§ Source data:
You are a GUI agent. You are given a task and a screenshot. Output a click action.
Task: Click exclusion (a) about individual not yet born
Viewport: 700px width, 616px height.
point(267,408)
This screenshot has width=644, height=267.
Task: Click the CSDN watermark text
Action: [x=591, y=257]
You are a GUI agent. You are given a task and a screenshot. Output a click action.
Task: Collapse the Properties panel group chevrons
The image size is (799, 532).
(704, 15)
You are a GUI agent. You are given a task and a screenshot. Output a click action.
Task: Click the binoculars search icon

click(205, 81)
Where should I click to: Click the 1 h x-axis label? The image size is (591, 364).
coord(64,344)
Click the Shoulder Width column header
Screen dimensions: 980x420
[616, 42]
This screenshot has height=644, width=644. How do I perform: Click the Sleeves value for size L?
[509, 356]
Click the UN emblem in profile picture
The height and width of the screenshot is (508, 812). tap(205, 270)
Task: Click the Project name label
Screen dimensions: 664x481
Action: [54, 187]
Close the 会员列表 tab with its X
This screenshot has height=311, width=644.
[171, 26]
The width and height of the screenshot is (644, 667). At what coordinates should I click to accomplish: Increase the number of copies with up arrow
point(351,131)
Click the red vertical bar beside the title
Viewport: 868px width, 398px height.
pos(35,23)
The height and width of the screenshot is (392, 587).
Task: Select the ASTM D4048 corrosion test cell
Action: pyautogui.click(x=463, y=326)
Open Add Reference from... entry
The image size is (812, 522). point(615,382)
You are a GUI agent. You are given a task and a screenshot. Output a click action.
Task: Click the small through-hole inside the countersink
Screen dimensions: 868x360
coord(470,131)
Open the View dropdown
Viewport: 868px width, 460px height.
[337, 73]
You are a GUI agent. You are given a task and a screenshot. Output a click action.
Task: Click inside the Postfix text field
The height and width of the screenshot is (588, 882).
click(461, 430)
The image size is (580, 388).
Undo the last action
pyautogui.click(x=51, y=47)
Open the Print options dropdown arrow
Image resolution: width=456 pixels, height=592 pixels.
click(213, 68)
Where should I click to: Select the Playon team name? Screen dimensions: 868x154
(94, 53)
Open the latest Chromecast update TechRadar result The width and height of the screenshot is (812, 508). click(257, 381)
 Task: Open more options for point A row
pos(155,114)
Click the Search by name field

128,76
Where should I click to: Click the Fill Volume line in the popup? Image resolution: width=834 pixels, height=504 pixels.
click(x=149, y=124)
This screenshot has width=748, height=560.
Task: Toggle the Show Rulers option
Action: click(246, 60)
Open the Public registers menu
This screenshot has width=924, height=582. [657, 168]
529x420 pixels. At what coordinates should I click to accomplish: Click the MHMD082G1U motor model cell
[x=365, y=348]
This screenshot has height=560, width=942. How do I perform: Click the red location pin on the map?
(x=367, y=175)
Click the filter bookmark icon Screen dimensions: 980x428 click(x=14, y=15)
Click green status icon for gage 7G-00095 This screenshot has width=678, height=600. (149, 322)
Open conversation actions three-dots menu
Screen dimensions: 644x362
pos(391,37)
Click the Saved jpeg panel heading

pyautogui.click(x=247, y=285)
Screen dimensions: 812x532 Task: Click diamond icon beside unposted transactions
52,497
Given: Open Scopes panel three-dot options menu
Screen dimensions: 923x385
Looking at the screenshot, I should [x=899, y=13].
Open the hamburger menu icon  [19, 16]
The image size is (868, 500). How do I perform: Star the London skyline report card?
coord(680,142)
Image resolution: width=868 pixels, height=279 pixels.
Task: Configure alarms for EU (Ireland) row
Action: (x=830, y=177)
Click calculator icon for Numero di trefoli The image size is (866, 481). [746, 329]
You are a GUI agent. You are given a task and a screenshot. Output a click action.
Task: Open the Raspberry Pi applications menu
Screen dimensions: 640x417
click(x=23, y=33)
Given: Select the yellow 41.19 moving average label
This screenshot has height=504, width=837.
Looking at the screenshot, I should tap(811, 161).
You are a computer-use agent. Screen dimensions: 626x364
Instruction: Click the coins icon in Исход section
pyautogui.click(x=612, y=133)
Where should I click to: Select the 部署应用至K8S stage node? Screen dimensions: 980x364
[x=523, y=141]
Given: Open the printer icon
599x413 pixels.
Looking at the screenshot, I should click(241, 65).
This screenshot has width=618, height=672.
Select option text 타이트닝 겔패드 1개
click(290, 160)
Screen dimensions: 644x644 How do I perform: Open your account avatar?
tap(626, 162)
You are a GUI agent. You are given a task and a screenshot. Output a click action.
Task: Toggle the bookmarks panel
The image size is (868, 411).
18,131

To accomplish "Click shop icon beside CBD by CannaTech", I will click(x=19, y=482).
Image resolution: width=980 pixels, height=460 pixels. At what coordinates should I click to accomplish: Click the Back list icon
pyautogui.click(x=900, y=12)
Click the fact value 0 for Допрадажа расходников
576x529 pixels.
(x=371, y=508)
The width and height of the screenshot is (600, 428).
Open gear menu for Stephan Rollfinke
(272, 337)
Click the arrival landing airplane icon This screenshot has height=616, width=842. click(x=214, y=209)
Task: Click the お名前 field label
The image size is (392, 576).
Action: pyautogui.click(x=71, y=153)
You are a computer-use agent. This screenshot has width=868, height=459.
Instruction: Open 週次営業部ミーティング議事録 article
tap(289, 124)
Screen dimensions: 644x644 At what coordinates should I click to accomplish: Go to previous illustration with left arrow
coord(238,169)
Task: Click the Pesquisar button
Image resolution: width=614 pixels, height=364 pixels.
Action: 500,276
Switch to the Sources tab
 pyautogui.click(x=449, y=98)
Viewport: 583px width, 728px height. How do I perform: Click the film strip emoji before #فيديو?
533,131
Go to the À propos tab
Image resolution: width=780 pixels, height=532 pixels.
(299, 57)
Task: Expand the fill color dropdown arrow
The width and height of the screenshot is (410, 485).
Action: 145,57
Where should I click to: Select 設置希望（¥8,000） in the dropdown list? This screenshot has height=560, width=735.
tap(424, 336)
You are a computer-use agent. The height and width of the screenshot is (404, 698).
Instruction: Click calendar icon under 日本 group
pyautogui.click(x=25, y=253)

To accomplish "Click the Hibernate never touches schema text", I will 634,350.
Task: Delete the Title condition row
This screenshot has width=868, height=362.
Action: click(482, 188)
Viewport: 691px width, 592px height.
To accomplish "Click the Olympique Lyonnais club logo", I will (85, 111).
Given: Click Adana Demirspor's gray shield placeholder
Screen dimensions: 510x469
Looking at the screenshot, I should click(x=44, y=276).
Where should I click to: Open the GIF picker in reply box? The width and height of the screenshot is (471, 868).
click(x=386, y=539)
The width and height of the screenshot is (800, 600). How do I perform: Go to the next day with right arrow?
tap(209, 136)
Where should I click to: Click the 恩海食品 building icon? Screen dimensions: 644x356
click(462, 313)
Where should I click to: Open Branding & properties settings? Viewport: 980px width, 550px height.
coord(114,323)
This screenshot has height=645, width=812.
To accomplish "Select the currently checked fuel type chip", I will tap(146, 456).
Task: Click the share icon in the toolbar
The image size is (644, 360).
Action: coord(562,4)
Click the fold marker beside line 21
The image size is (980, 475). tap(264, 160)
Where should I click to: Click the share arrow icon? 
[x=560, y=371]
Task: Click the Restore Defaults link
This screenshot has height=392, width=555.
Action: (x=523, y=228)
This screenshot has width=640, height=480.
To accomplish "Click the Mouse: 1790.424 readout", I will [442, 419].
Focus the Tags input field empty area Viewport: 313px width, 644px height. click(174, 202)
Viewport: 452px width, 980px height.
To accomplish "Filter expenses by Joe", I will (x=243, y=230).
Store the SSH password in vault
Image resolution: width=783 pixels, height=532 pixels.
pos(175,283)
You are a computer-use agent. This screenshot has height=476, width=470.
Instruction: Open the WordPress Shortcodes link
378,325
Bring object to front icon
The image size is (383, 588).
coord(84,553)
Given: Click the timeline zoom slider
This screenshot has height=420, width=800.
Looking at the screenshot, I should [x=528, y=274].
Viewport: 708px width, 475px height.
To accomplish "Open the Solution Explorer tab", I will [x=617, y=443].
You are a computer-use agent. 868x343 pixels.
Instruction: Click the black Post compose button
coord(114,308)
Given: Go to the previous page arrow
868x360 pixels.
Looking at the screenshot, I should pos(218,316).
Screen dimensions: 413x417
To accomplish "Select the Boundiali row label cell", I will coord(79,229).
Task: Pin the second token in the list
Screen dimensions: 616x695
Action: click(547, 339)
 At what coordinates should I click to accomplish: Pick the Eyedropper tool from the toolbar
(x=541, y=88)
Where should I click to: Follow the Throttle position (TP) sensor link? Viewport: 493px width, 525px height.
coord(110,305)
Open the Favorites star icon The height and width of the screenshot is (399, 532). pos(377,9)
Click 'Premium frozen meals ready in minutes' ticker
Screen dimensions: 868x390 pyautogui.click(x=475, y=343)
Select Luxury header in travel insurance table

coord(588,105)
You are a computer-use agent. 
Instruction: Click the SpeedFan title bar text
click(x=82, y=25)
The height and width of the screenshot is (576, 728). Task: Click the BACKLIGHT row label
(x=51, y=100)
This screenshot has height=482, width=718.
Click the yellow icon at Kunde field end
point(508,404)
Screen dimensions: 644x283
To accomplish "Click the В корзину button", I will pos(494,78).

§ The problem:
Please copy out every line in the listing that has the string "inside".

§ Answer section:
Task: Click the small through-hole inside the countersink
Task: Click inside the Postfix text field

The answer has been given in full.